2. Первый момент, подлежащий нашему рассмотрению, — наружность как совокупность всех экспрессивных, говорящих моментов человеческого тела. Как мы переживаем свою собственную наружность и как мы переживаем наружность в другом? В каком плане переживания лежит ее эстетическая ценность? Таковы вопросы этого рассмотрения.
Не подлежит, конечно, сомнению, что моя наружность не входит в конкретный действительный кругозор моего видения, за исключением тех редких случаев, когда я, как Нарцисс, созерцаю свое отражение в воде или в зеркале.

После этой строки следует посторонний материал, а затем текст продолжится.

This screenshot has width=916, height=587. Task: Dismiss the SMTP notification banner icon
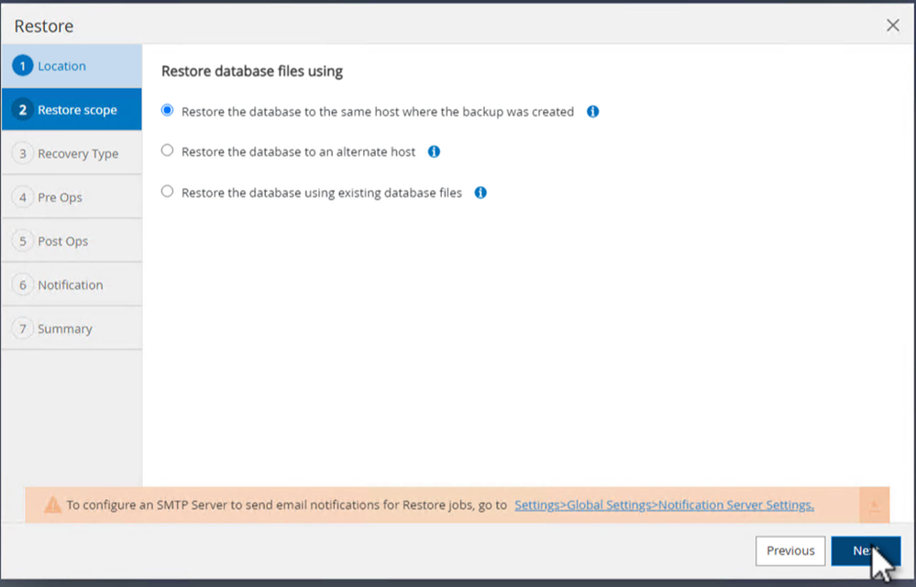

Моя наружность, то есть все без исключения экспрессивные моменты моего тела, переживается мною изнутри; лишь в виде разрозненных обрывков, фрагментов, болтающихся на струне внутреннего самоощущения, попадает моя наружность в поле моих внешних чувств, и прежде всего зрения, но данные этих внешних чувств не являются последней инстанцией даже для решения вопроса о том, мое ли это тело; решает вопрос лишь наше внутреннее самоощущение. Оно же придает и единство обрывкам моей внешней выраженности, переводит их на свой, внутренний язык. Так обстоит дело с действительным восприятием: во внешне-едином видимом, слышимом и осязаемом мною мире я не встречаю своей внешней выраженности как внешний же единый предмет рядом с другими предметами, я нахожусь как бы на границе видимого мною мира, пластически-живописно не соприроден ему. Моя мысль помещает мое тело сплошь во внешний мир как предмет среди других предметов, но не мое действительное видение, оно не может прийти на помощь мышлению, дав ему адекватный образ.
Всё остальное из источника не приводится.